____ DATA PROVIDED

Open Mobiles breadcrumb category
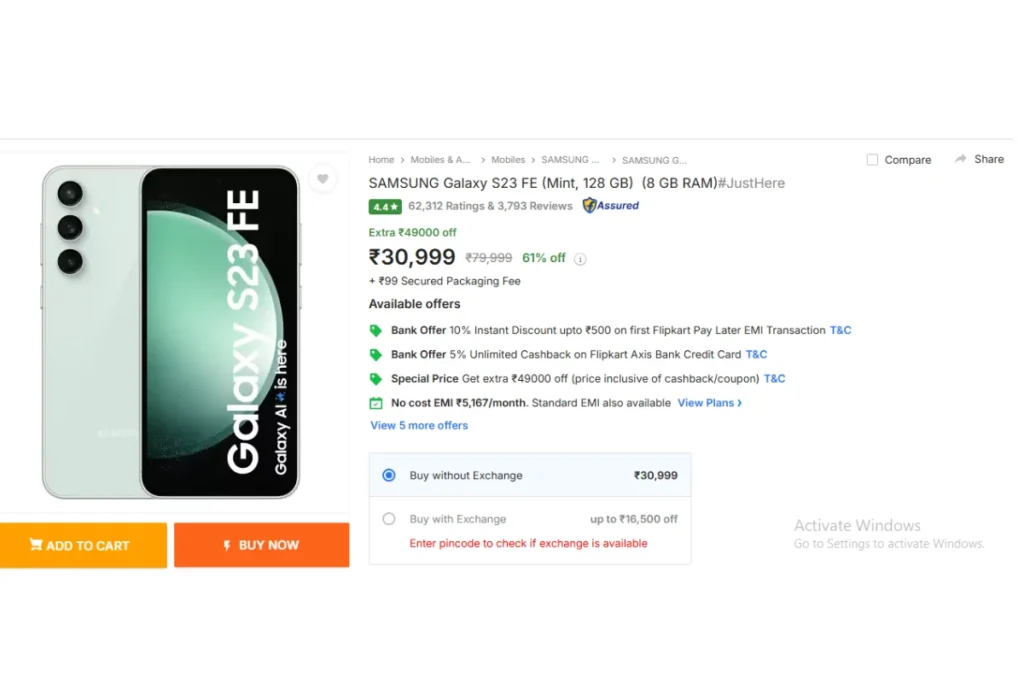 pos(507,160)
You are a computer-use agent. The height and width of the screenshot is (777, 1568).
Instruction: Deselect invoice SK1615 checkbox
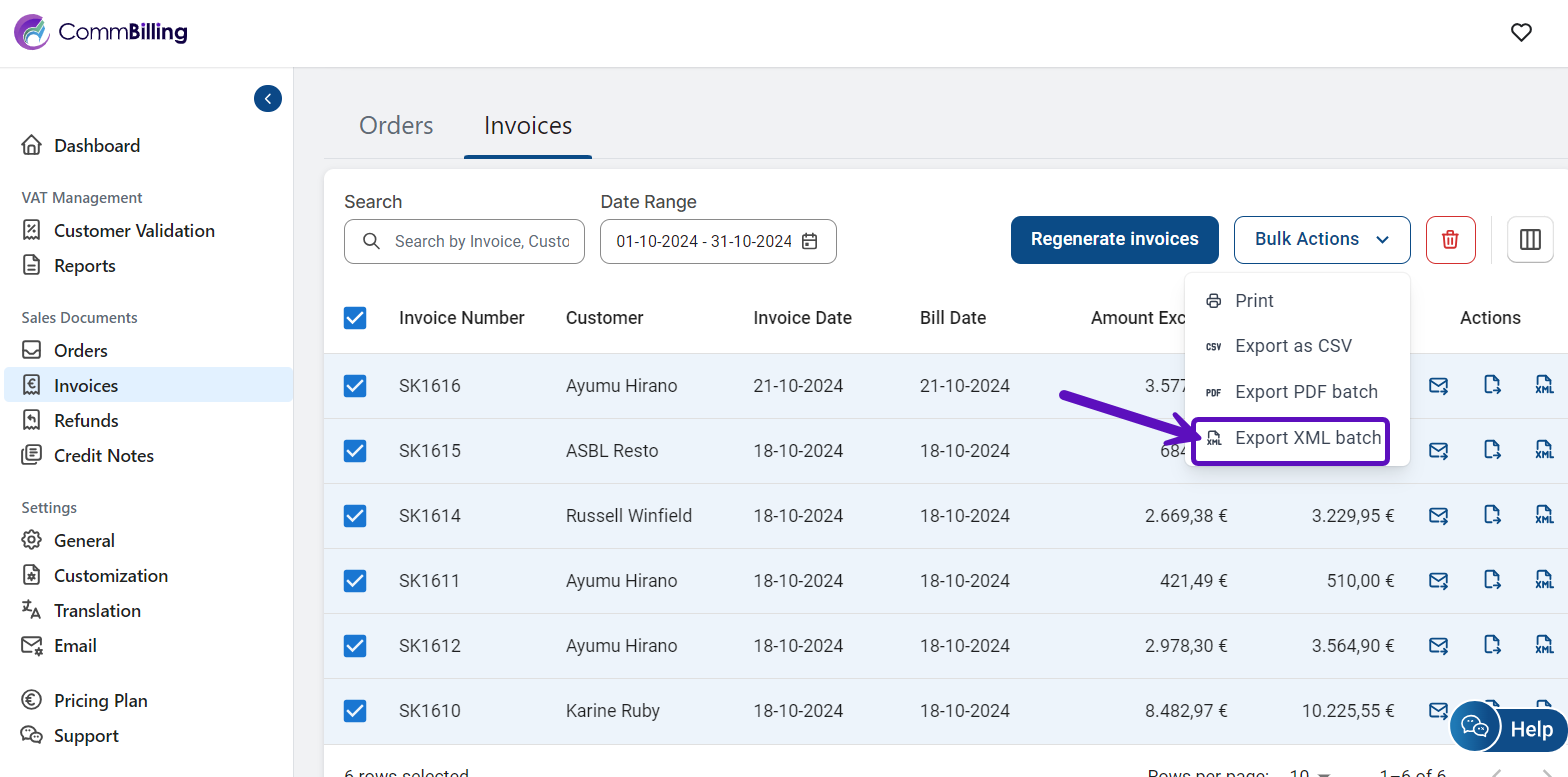tap(355, 451)
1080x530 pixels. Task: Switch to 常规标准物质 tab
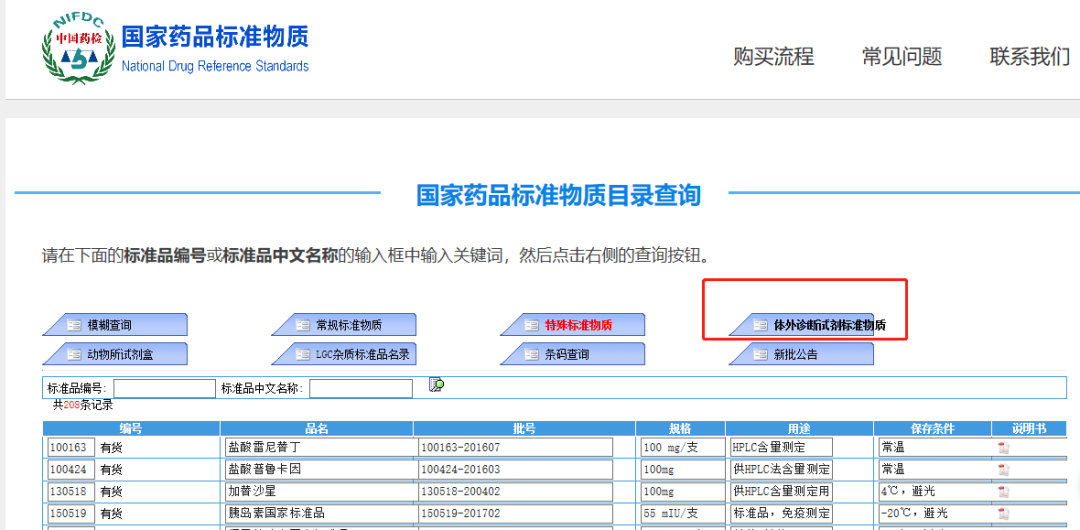(348, 325)
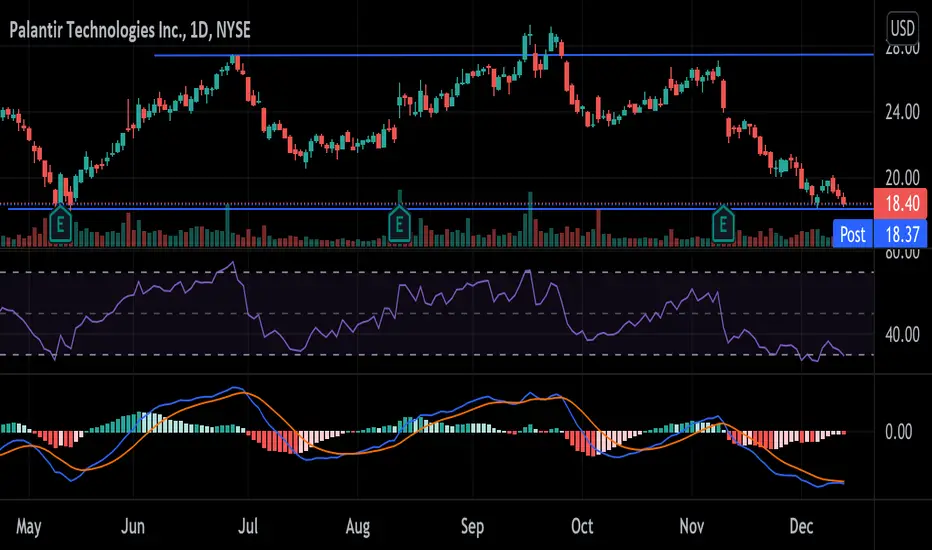Click the Jul label on time axis

tap(248, 527)
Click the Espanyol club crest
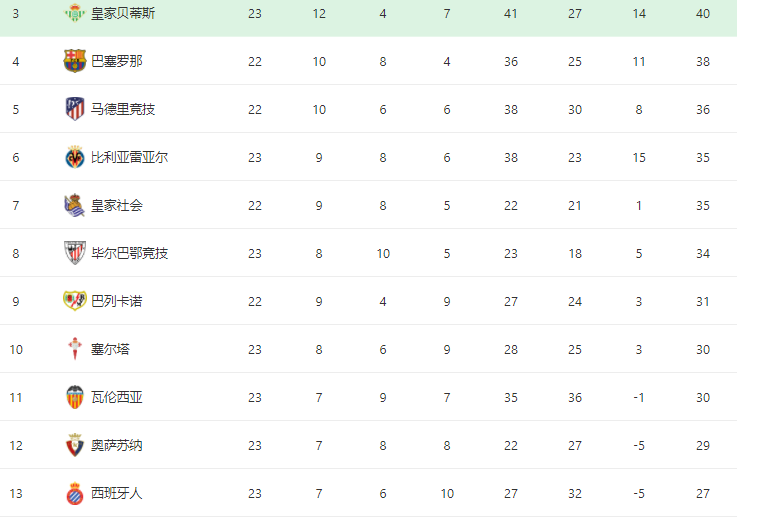 coord(75,493)
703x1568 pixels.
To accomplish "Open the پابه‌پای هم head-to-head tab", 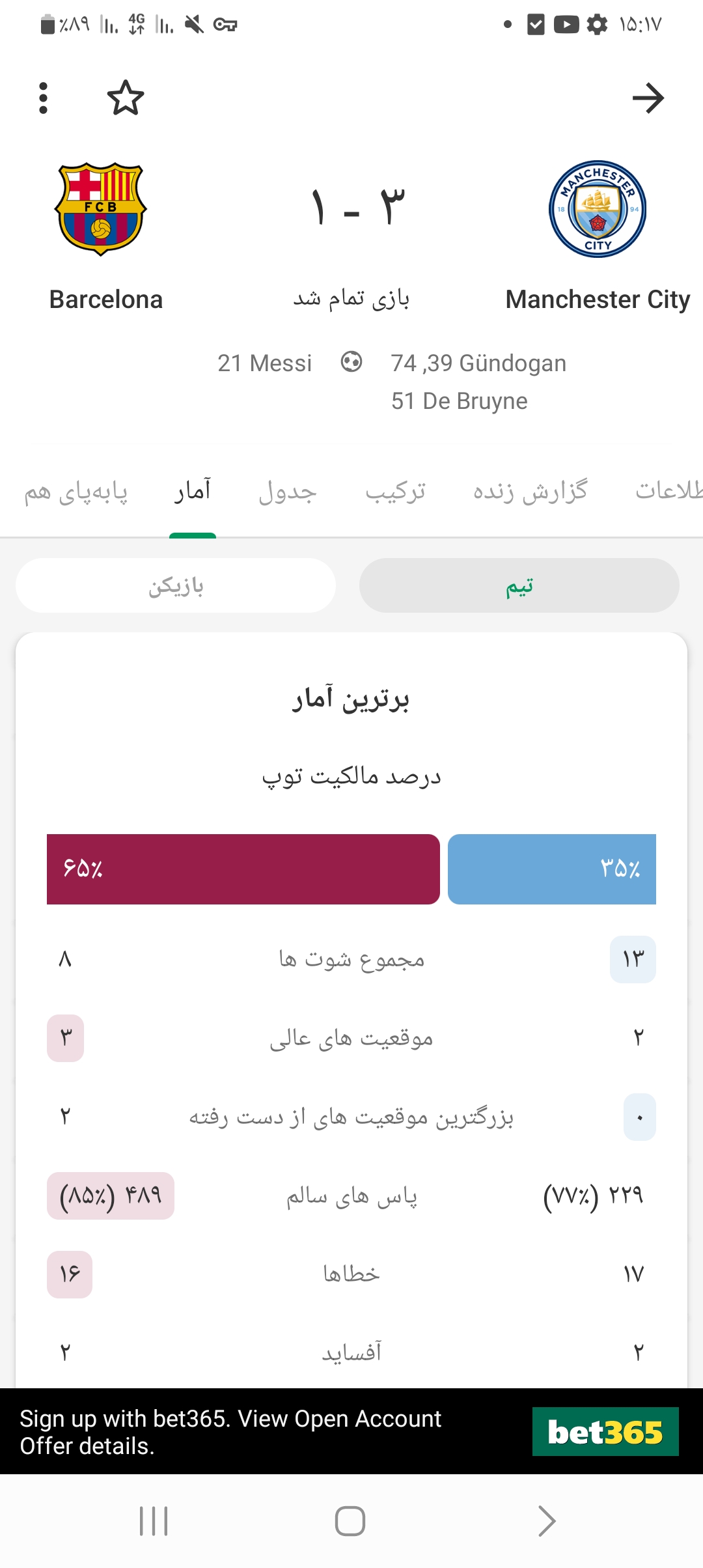I will tap(76, 493).
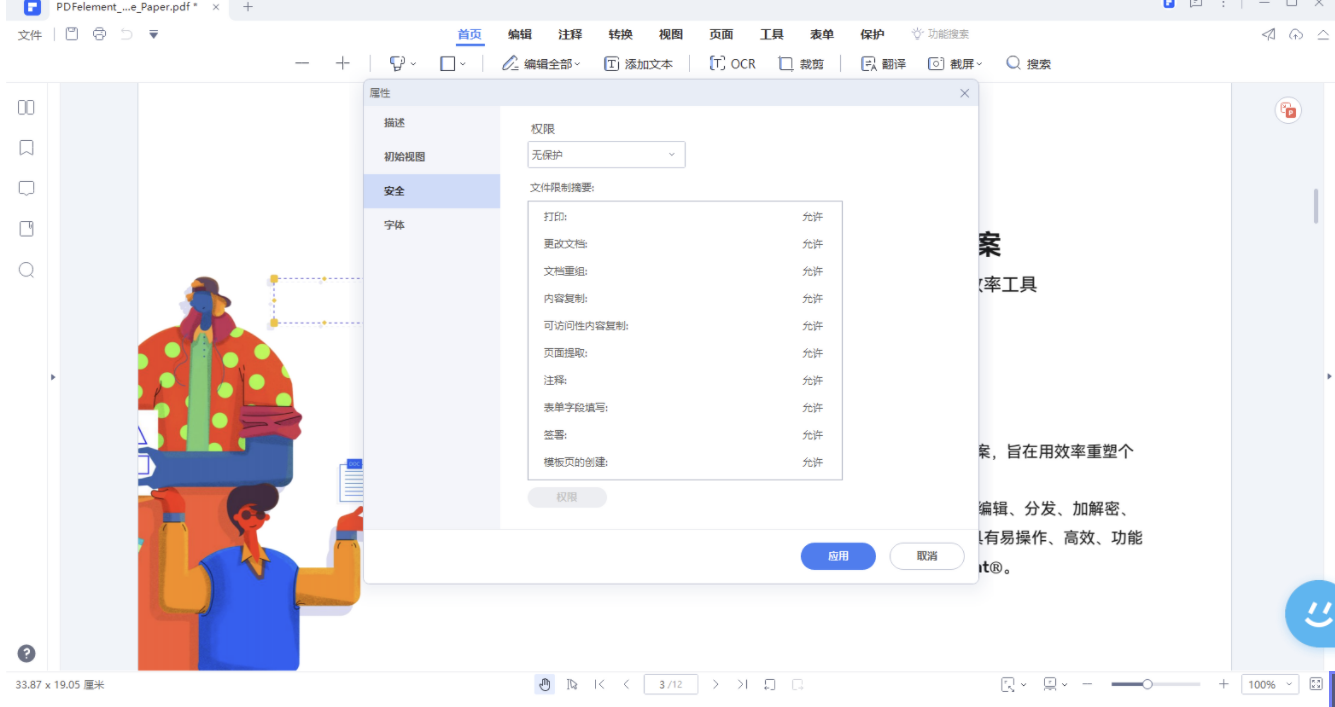Open the 无保护 permissions dropdown

605,154
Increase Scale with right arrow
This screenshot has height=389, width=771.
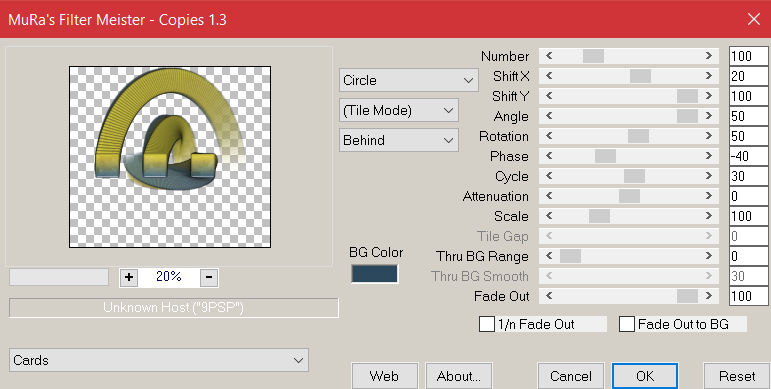(709, 216)
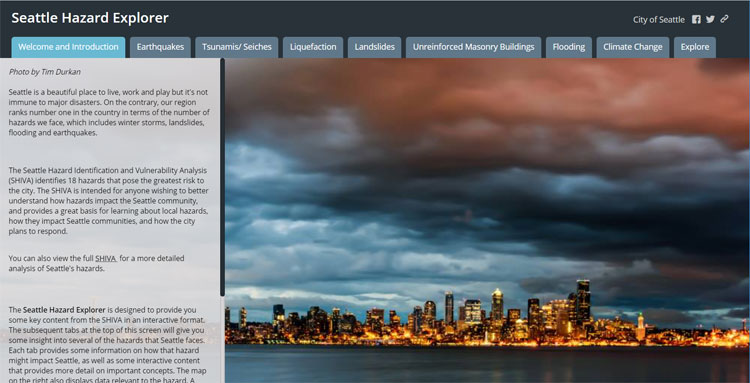Select the Explore tab
The height and width of the screenshot is (383, 750).
tap(695, 47)
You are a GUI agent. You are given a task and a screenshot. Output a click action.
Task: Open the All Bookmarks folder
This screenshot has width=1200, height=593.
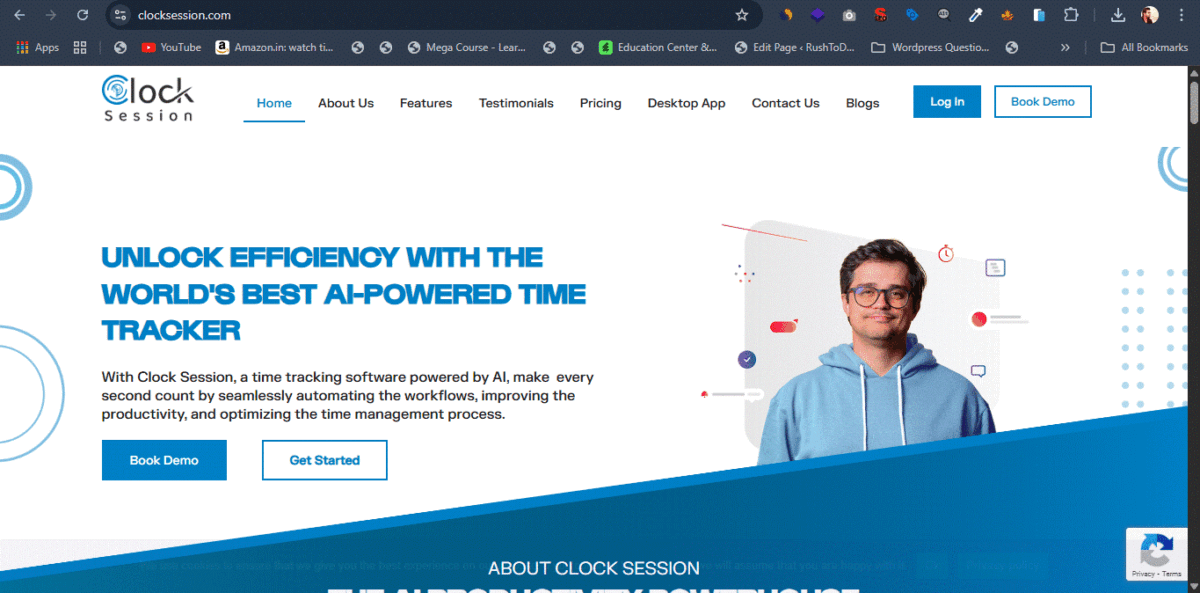click(x=1144, y=47)
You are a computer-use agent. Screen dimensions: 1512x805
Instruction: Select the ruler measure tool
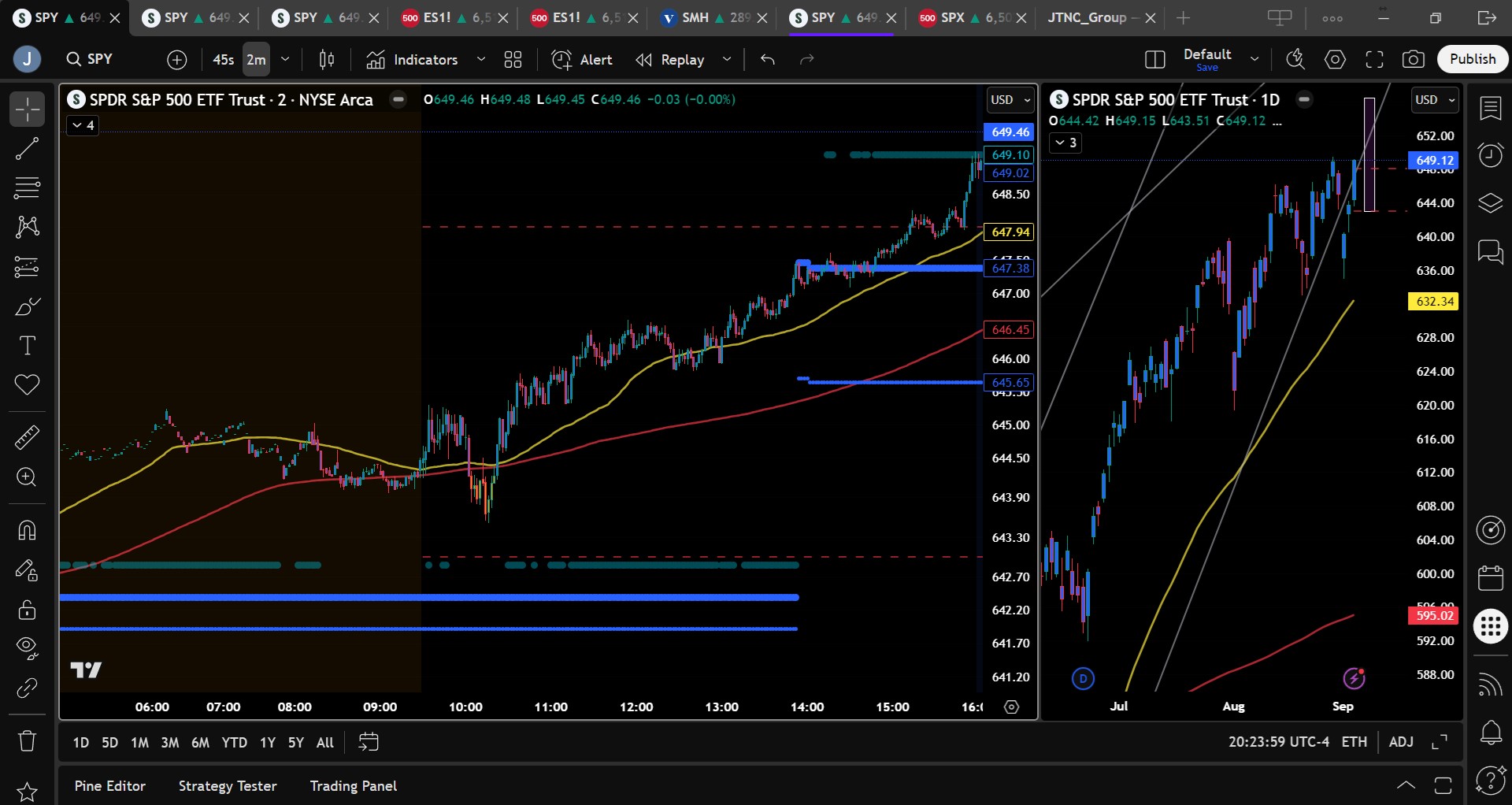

________

• YOUR TASK: Every line from the one that holds "You are a GUI" to the last line of the records above goes into the answer, exactly as written; nothing else does, and no picture does either.

• RESULT FOR THIS TASK:
You are a GUI agent. You are given a task and a screenshot. Output a click action.
Task: Open the All Bookmarks folder
This screenshot has width=1200, height=593.
click(x=1144, y=47)
You are a computer-use agent. Screen dimensions: 1512x805
Instruction: Select the ruler measure tool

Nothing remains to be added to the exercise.